The required output is the complete data, repeated without alteration.

*** Data supplied ***

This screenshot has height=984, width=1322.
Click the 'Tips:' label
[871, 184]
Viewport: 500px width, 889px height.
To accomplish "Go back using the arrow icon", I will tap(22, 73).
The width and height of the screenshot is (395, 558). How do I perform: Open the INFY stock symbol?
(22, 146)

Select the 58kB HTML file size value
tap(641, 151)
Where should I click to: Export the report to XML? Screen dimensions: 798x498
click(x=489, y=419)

*** End of Data supplied ***

→ **Expected answer**:
This screenshot has height=984, width=1322.
Click the 'Tips:' label
[871, 184]
Viewport: 500px width, 889px height.
To accomplish "Go back using the arrow icon", I will tap(22, 73).
The width and height of the screenshot is (395, 558). How do I perform: Open the INFY stock symbol?
(22, 146)

Select the 58kB HTML file size value
tap(641, 151)
Where should I click to: Export the report to XML? Screen dimensions: 798x498
click(x=489, y=419)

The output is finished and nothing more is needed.